Output only the lines below from the one containing "This screenshot has width=1024, height=483." to the one containing "Select the Pts", exactly as written, both ends kept.
------------------------------------------------------------
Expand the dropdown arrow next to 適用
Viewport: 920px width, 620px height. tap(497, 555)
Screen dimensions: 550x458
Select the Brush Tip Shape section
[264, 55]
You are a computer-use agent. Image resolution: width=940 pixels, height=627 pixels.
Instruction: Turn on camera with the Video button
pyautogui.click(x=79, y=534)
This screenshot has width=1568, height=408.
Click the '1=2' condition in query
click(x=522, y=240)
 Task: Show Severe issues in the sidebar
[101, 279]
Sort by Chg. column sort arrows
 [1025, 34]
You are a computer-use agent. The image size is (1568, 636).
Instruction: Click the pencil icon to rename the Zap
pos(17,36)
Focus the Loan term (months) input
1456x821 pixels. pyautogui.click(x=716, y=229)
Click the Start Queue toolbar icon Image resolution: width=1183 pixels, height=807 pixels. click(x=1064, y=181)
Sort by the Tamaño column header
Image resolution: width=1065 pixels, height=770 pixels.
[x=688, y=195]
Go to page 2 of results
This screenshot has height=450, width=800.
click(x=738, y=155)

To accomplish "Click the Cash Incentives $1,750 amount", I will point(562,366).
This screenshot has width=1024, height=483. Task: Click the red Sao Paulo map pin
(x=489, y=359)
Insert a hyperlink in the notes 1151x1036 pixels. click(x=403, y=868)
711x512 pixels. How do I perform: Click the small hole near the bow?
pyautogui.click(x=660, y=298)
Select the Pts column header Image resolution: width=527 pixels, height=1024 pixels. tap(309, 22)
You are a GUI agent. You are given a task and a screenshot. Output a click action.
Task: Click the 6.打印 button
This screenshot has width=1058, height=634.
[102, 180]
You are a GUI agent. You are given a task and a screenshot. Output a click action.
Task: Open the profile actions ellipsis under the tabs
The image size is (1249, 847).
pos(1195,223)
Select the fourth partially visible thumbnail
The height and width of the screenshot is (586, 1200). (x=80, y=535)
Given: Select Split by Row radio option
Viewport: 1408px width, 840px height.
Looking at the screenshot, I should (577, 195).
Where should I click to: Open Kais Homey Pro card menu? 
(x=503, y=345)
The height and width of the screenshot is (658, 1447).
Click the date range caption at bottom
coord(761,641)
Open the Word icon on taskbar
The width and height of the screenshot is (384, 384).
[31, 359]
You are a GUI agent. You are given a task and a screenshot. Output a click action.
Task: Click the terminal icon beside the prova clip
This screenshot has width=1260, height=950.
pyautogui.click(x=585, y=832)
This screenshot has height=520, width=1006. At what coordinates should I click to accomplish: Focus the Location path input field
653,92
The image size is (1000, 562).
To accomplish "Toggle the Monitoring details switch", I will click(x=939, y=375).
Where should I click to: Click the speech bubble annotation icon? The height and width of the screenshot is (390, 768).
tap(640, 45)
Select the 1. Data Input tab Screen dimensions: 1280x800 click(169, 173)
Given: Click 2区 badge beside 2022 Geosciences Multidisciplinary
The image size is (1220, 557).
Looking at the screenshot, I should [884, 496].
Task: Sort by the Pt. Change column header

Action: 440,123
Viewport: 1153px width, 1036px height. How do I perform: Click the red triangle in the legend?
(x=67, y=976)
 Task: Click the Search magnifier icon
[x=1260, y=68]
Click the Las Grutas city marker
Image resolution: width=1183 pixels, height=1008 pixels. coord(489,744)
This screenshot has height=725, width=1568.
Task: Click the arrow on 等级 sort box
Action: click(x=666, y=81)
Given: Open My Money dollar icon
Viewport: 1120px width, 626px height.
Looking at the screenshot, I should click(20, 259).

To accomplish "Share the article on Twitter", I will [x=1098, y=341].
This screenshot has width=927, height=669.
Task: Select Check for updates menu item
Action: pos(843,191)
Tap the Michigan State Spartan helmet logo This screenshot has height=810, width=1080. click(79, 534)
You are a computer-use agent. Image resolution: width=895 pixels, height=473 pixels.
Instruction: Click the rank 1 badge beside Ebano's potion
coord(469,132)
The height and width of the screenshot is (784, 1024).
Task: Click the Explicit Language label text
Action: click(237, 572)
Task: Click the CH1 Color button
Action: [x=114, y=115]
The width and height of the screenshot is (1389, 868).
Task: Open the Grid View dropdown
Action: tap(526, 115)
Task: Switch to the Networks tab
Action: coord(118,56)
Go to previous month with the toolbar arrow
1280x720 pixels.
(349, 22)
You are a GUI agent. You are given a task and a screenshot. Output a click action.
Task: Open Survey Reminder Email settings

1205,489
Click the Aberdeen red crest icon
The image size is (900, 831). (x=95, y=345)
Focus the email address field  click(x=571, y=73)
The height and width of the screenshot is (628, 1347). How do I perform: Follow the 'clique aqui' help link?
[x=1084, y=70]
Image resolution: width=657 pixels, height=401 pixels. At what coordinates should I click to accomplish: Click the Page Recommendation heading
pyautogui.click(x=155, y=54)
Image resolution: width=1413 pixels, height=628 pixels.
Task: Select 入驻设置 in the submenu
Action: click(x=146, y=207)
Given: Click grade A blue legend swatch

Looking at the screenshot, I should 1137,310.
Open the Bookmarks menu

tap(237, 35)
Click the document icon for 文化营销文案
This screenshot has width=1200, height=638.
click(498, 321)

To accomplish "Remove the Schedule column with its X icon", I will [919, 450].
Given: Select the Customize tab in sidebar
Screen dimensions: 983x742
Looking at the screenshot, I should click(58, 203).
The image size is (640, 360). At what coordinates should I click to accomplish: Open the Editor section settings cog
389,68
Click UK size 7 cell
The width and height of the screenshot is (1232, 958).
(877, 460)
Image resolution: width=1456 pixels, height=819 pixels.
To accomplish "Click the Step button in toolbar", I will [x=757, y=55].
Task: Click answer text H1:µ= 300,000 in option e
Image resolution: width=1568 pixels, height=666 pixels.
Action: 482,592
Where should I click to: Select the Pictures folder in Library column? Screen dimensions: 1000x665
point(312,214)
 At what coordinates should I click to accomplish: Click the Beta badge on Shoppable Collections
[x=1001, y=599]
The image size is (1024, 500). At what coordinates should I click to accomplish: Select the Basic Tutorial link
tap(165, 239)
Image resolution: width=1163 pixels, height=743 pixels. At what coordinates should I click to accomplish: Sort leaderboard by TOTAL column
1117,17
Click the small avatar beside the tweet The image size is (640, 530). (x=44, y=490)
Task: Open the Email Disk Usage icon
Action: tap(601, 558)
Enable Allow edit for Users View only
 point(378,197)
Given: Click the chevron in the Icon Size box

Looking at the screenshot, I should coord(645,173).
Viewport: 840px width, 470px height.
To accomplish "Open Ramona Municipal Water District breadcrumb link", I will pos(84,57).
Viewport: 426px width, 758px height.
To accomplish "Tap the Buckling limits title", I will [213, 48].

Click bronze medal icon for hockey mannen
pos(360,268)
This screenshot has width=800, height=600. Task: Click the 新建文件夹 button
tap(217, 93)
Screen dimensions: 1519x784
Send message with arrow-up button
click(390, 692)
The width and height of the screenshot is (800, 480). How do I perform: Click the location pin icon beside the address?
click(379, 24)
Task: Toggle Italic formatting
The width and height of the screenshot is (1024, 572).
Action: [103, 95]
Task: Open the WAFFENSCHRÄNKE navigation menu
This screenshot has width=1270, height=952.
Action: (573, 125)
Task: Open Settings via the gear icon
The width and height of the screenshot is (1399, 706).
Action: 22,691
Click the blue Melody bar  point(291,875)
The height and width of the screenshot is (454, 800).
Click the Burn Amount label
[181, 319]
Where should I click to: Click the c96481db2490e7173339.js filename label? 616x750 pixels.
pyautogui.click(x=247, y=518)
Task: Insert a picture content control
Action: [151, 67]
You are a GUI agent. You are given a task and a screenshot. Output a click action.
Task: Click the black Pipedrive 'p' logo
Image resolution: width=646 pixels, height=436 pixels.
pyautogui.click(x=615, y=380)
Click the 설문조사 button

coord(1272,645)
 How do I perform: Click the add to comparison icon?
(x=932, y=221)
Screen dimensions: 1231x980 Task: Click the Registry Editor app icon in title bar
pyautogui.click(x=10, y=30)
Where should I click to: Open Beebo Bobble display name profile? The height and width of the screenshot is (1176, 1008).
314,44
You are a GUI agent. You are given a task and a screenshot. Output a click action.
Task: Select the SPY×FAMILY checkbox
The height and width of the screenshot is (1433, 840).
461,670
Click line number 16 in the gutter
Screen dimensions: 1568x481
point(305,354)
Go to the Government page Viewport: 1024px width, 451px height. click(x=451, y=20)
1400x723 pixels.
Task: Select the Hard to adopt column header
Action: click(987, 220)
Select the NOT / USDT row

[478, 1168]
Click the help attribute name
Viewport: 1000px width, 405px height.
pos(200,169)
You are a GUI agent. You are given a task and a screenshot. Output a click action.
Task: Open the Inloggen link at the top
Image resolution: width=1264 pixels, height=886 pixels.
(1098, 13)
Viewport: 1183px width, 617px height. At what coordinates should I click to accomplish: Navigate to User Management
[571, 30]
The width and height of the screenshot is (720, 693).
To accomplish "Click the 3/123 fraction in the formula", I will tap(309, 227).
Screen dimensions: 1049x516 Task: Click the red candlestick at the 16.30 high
------------------------------------------------------------
Answer to this exercise:
This screenshot has width=1024, height=483. Task: Click the red Sao Paulo map pin
(x=489, y=359)
Insert a hyperlink in the notes 1151x1036 pixels. click(x=403, y=868)
711x512 pixels. How do I perform: Click the small hole near the bow?
pyautogui.click(x=660, y=298)
Select the Pts column header Image resolution: width=527 pixels, height=1024 pixels. tap(309, 22)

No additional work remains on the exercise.